Art. 47 Cooperation with structures and authorities established by Directive (EU) 2022/2555 | DORA regulation | DORA

This article is a bridging provision that connects DORA to the broader EU cybersecurity framework established under Directive (EU) 2022/2555 (NIS2).

It sets out how the ESAs and competent authorities under DORA may engage with the NIS2 Cooperation Group, share information with CSIRTs and single points of contact, and establish coordination arrangements with NIS2 competent authorities.

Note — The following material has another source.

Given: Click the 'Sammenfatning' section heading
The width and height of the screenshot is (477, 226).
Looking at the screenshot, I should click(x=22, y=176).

The article is particularly relevant where an entity falls under both frameworks simultaneously, specifically where an essential or important entity under NIS2 has also been designated as a critical ICT third-party service provider under Article 31 of this Regulation.

Important points:

ESAs and competent authorities may participate in the NIS2 Cooperation Group for matters relating to their supervisory activities under DORA.
Competent authorities may consult CSIRTs and single points of contact, and may request technical advice from NIS2 authorities where appropriate.
Competent authorities may establish cooperation arrangements covering joint supervisory coordination, investigations, on-site inspections, and information exchange for entities that are subject to both DORA and NIS2.

1. To foster cooperation and enable supervisory exchanges between the competent authorities designated under this Regulation and the Cooperation Group established by Article 14 of Directive (EU) 2022/2555, the ESAs and the competent authorities may participate in the activities of the Cooperation Group for matters that concern their supervisory activities in relation to financial entities. The ESAs and the competent authorities may request to be invited to participate in the activities of the Cooperation Group for matters in relation to essential or important entities subject to Directive (EU) 2022/2555 that have also been designated as critical ICT third-party service providers pursuant to Article 31 of this Regulation.
1. Where appropriate, competent authorities may consult and share information with the single points of contact and the CSIRTs designated or established in accordance with Directive (EU) 2022/2555.
1. Where appropriate, competent authorities may request any relevant technical advice and assistance from the competent authorities designated or established in accordance with Directive (EU) 2022/2555 and establish cooperation arrangements to allow effective and fast-response coordination mechanisms to be set up.
1. The arrangements referred to in paragraph 3 of this Article may, inter alia, specify the procedures for the coordination of supervisory and oversight activities in relation to essential or important entities subject to Directive (EU) 2022/2555 that have been designated as critical ICT third-party service providers pursuant to Article 31 of this Regulation, including for the conduct, in accordance with national law, of investigations and on-site inspections, as well as for mechanisms for the exchange of information between the competent authorities under this Regulation and the competent authorities designated or established in accordance with that Directive which includes access to information requested by the latter authorities.